I’m trying to solve a practical problem - make an ExUnit “data case” with async true as default, instead of false.

So if a user does this:

use MyTestCase

Then async will be true, but if the user specifies use MyTestCase, async: false then it will be respected.

It seems to me that it should be fairly easy to inject code into the ExUnit.CaseTemplate to make it happen, but my understanding of Elixir metaprogramming is limited and have been stuck.

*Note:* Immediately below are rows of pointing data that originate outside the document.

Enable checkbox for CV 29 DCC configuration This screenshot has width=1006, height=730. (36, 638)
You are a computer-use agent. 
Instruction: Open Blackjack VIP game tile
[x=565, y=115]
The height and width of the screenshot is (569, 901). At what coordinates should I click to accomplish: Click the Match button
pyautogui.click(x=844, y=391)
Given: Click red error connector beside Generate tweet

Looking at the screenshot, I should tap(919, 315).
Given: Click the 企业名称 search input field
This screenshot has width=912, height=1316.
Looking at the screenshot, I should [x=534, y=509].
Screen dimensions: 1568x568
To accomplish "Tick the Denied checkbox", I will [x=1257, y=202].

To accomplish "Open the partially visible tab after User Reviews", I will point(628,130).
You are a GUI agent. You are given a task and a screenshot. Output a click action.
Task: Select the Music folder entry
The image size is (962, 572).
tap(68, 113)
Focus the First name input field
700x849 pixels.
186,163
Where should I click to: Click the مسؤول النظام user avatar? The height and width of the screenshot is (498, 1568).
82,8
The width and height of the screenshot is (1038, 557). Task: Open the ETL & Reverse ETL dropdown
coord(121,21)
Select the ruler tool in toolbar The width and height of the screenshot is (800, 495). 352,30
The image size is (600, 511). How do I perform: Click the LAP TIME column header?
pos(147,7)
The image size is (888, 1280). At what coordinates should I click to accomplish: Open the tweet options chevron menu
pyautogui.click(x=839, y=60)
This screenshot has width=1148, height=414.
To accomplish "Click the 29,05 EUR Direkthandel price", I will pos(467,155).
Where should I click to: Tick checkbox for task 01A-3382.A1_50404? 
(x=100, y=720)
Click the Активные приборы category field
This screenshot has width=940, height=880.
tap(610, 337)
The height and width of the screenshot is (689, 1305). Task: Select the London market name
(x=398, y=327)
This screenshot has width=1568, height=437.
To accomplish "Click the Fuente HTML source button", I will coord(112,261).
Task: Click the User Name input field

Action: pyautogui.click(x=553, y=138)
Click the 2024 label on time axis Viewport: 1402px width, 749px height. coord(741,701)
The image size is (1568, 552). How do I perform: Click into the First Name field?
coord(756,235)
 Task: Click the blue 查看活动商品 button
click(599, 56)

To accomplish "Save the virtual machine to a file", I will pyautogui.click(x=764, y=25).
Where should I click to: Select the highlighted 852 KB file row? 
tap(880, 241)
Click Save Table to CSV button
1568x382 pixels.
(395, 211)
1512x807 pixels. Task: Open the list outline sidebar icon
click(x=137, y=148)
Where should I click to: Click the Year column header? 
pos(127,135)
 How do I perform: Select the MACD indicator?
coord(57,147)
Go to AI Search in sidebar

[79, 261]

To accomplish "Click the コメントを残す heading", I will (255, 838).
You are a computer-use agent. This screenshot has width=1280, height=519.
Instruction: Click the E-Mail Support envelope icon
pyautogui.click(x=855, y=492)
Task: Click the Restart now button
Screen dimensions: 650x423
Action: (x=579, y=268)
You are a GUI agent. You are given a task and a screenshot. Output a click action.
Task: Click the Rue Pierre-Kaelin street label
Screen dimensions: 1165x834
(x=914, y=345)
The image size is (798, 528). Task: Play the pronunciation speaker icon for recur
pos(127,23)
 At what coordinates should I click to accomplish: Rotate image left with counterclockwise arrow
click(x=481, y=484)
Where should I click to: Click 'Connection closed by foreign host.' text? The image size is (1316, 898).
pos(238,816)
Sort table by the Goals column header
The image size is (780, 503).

In my datacase, the first thing I do is to use ExUnit.CaseTemplate. This will import some callbacks and assertions and inject an __using__, overridable macro. As can be seen here: elixir/case_template.ex at v1.13.4 · elixir-lang/elixir · GitHub

Now, I thought I could do something like:

defmodule MyTestCase
  use ExUnit.CaseTemplate

  using opts do quote do
    # modify opts keyword list, put async true if not present
  end
end

But the __proxy__ function is called before evaluating the provided block (it’s the using/1 helper function in ExUnit.CaseTemplate that I’m leveraging). This means that the opts will have already been processed so I can’t know, at that point, whether the user had specified async: true or async: false.

What am I missing? Can I work with this or do I need to essentially drop the use ExUnit.CaseTemplate line and replicate what is does but in the way I need?

You likely want this:

defmodule MyTestCase
  use ExUnit.CaseTemplate

  defmacro __using__(opts) do
    opts
    |> Keyword.put_new(:async, true)
    |> super()
  end
end

For overwriting a overwritable __using__ macro, you need to implement exactly that macro. To call the injected implementation with your changes you can use super(). There’s no need to fiddle with quote in this case as you never need to convert text of code into AST.